▸ Objectives:
- 1) In the passage on Zernike-based image quality metrics, render this sentence in Spanish: "Therefore, we can still apply the approach of this paper to image quality metrics with field-weighting."
- 2) Carry the passage on Zernike-based image quality metrics forward from its final sentence.

▸ Passage to read:
::::
Since products of Zernike polynomials are also Zernike polynomials, this expression can put in terms of DZ’s, albeit with different coefficients. Therefore, we can still apply the approach of this paper to image quality metrics with field-weighting.

We could also have an image quality metric formed from a function of W_rms:

W_{sys} = \frac{\int_{field} f (W_{rms} (\vec{H})) d \vec{H}}{\int_{field} d \vec{H}}

By the same argument, as long as f (∙) is a polynomial, we can express W_sys in terms of DZ’s, and the same approach can be applied.

11.6. Freeform surfaces

We addressed aspheric surfaces above, but this approach could also be applied to freeform surfaces. Fuerschbach [37] has described an aberration theory for systems with freeform surfaces, including tilts and decenters. Double Zernikes span the space of system wavefront functions and so could be used to describe performance degradations due to misalignments or other errors. Therefore, we have the ingredients necessary to develop our approach for systems with freeform surfaces.
::::
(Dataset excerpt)

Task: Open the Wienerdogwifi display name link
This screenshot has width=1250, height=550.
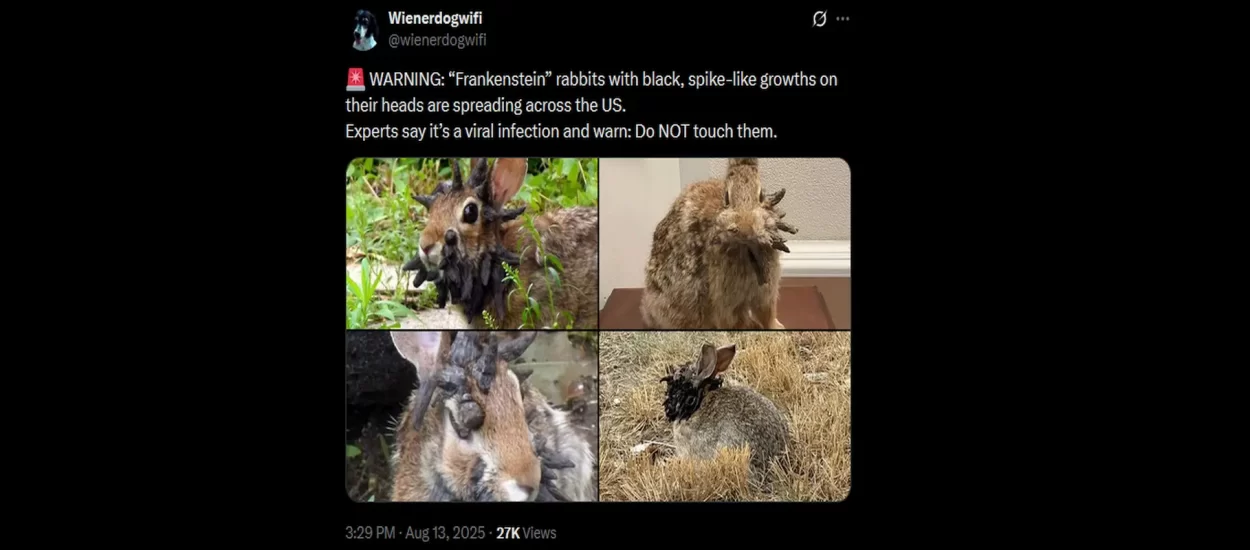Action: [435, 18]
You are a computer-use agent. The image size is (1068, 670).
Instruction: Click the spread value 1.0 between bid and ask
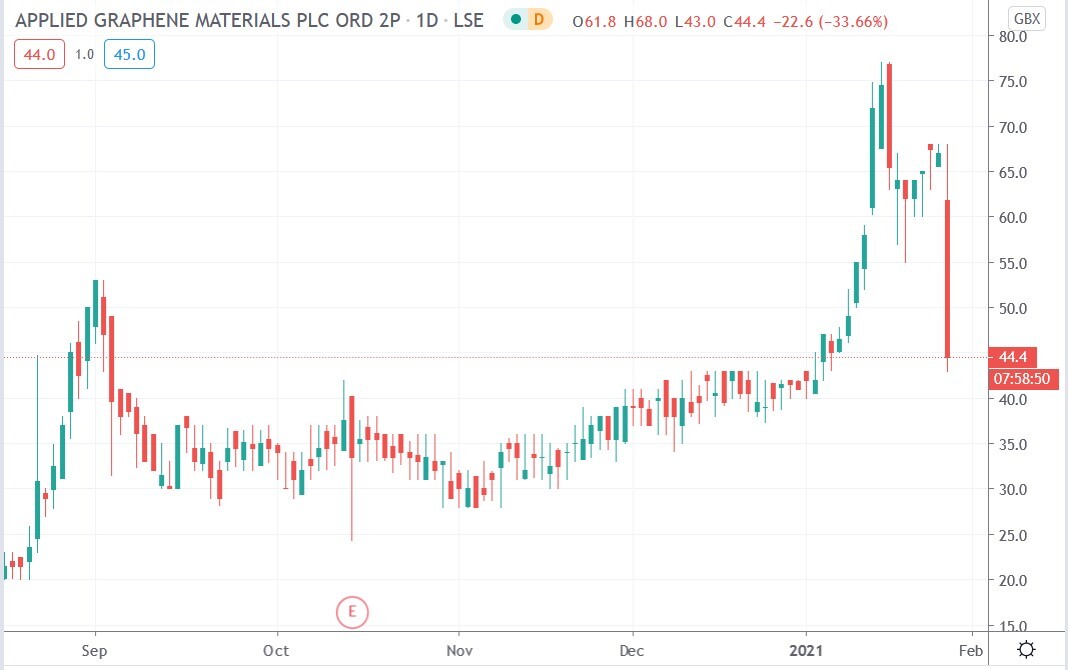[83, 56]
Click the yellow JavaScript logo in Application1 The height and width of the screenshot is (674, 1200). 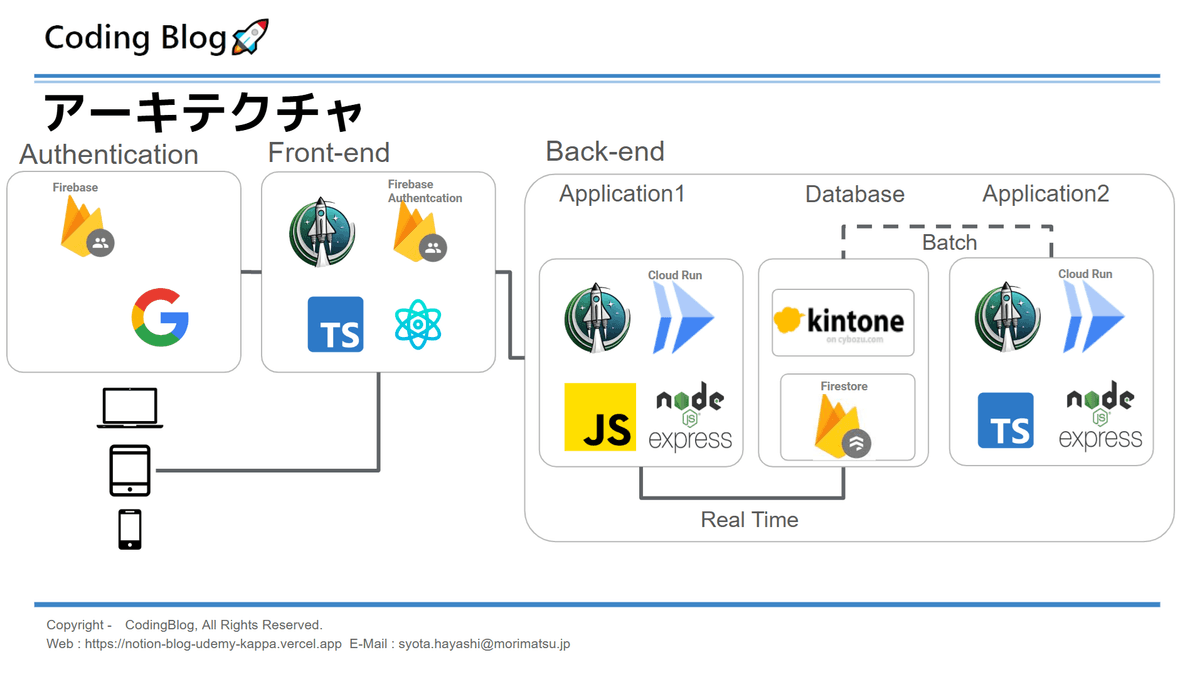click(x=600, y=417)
::::
▸ Responses for each task:
- 1) Por lo tanto, todavía podemos aplicar el enfoque de este artículo a las métricas de calidad de imagen con ponderación de campo.

- 2)
12. Conclusions

We have demonstrated a method that predicts as-built performance considering tolerances and the action of compensators. The as-built performance can be used as the merit function so that designs are optimized to produce the best as-built performance. Computational speed is largely unaffected since only a handful of additional rays are required and all effects of tolerances and compensators are analytically computed, rather than resorting to iterative techniques. Since the method in this paper affects just the merit function definition, all optimization techniques (e.g., damped least squares, global optimization) still work the same way.

Appendix 1 Vector multiplication

Vector multiplication has been extensively discussed in Thompson [14]. The angle convention used here (x-axis as reference axis), however, is different than in Thompson (y-axis as reference axis) and so vector multiplication properties differ from Thompson. Manuel [8] discussed different angle conventions, including the convention used here. Properties of vector multiplication with generic vectors $\vec{A} and \vec{B}$ under this convention follow.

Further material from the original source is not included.